INFORMATION GIVEN START

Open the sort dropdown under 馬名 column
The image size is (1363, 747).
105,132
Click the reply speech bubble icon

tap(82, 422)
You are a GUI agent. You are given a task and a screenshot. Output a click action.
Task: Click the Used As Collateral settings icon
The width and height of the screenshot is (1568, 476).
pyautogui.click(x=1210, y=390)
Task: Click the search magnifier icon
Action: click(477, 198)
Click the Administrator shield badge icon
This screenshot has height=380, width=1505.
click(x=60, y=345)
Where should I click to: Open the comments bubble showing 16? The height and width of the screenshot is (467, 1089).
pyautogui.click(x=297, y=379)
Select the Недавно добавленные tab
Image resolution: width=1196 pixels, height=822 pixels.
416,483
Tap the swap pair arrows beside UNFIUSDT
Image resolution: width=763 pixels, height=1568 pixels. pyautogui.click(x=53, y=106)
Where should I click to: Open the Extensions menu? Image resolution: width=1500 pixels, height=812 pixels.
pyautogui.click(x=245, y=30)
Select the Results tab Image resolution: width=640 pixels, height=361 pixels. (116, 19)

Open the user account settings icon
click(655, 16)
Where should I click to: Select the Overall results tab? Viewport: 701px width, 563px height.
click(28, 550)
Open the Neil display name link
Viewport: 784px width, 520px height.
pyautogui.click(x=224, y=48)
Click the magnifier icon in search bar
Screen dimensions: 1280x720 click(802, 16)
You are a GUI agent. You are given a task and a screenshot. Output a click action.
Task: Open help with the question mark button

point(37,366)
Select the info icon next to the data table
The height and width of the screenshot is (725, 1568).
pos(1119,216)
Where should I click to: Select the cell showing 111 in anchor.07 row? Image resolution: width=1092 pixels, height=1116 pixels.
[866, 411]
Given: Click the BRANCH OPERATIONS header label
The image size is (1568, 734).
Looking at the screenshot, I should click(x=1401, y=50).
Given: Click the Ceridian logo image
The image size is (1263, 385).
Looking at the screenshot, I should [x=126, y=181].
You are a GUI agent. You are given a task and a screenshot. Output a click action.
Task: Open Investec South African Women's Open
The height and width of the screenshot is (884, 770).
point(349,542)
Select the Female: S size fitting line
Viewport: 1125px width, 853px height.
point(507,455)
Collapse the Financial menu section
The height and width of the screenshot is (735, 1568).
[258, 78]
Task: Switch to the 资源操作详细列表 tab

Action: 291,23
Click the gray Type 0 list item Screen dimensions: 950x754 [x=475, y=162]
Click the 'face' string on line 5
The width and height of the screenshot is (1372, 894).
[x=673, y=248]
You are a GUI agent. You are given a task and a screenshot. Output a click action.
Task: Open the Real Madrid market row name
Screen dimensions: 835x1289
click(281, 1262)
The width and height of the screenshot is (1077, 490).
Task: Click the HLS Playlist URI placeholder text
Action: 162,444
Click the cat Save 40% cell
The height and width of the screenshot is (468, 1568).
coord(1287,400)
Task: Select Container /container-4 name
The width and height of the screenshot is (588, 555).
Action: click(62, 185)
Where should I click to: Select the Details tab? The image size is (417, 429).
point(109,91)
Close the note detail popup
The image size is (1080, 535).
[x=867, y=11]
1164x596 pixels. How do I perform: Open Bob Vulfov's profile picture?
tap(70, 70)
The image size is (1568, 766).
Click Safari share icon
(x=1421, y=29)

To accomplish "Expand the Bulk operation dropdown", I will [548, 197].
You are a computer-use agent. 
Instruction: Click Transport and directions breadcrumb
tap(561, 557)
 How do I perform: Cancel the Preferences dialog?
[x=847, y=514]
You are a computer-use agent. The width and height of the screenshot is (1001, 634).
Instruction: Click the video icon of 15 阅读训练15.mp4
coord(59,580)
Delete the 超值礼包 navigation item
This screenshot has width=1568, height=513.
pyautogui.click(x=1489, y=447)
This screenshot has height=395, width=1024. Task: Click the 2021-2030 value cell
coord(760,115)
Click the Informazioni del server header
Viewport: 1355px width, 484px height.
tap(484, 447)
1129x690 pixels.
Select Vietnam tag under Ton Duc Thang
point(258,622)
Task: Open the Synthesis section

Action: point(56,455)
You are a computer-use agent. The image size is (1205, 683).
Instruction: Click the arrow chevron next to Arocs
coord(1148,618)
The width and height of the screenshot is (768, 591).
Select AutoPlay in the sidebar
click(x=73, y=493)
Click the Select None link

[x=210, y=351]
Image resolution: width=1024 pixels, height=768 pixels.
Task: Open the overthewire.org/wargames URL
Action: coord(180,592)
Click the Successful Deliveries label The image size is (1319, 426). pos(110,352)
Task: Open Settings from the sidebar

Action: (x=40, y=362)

INFORMATION GIVEN END

PROBLEM → In the listing above, find the line with "Tap the swap pair arrows beside UNFIUSDT" and the line with "Open the Neil display name link", then print exactly those lines and every line between them.

ANSWER FOR THE TASK →
Tap the swap pair arrows beside UNFIUSDT
Image resolution: width=763 pixels, height=1568 pixels. pyautogui.click(x=53, y=106)
Where should I click to: Open the Extensions menu? Image resolution: width=1500 pixels, height=812 pixels.
pyautogui.click(x=245, y=30)
Select the Results tab Image resolution: width=640 pixels, height=361 pixels. (116, 19)

Open the user account settings icon
click(655, 16)
Where should I click to: Select the Overall results tab? Viewport: 701px width, 563px height.
click(28, 550)
Open the Neil display name link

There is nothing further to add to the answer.